Problems to work on:
[1] In the opinion column about Garrettsville, since when had the Black Lives Matter demonstrators been gathering every Thursday?
[2] From the opinion column about Garrettsville, return the passage that opens with the words "The BLM crowd told" and ends after the words "from the ceiling.".

Passage shown:
────────────────

OPINION

Something Else: Can we trust people to do the right thing?

Eric Marotta
Kent Weeklies
Jay D Smith, of the band The Living Birds, preaches to both sides of the street Aug. 27 in downtown Garrettsville. Black lives Matter demonstrators, and diners at Garrett's Mill, are on one side, while a group of counter-protesters are on the other side.

At the end of two weeks of political conventions where Democrats and Republicans both made the case that victory in November by the other side would mean the end of our nation, I found myself at a farmers market in northern Portage County looking our country's divide squarely in the face.

The village of Garrettsville, population 2,400, has for weeks had a small group of mostly young people gathering downtown to demonstrate in favor of Black Lives Matter. Almost all appeared to be recent high school graduates or mid-20s — liberal and progressive.

On the other side of the street, there was a crowd of mostly middle-aged and older people sporting Trump T-shirts and U.S. flags flying from the back beds of their pickup trucks.

All around, police stood watch, wearing tactical vests — a canine barked in the back of one police SUV when I walked up to introduce myself.

There was paranoia on both sides of the street.

At one point, the leader of the BLM crowd shouted through a megaphone that there were counter-protesters on her side of the street.

“They're not supposed to be on our sidewalk. Please ask them to go to their side of the street!” she said in a rather loud voice.

The BLM crowd told me about death threats that had been shouted at them from the other side of the street and passing vehicles, as well as in online posts.

They had been gathering every Thursday since June, attempting to make their case.

Earlier, I had walked into a bar to check out a noose someone said was hanging from the ceiling.

“What can I get you?” the lady behind the bar asked.

“Oh, nothing. I'm from the newspaper,” I said.

“Aw hell!” one of the patrons responded, turning away.

“I just wanted to see the noose someone sent us a picture of, but there's no noose,” I told them.

“It's fake,” the lady said.

On the other side of the street, the flag-waving group told me they were worried that the mostly college kids who grew up in their town would riot and cause damage to local business. Also, there was a rumor that  a busload of students from Hiram College was coming to town.

────────────────

Dataset excerpt:
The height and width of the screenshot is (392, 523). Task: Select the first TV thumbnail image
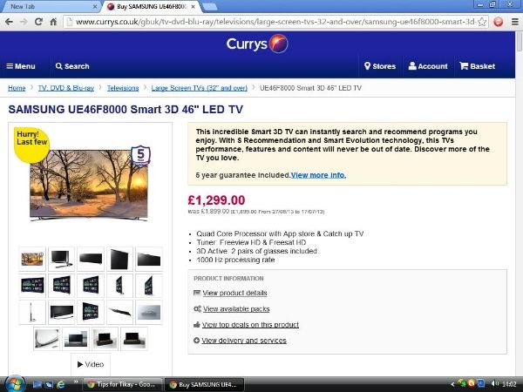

────────────────

Answer section:
[1] Since June.

[2]
The BLM crowd told me about death threats that had been shouted at them from the other side of the street and passing vehicles, as well as in online posts.

They had been gathering every Thursday since June, attempting to make their case.

Earlier, I had walked into a bar to check out a noose someone said was hanging from the ceiling.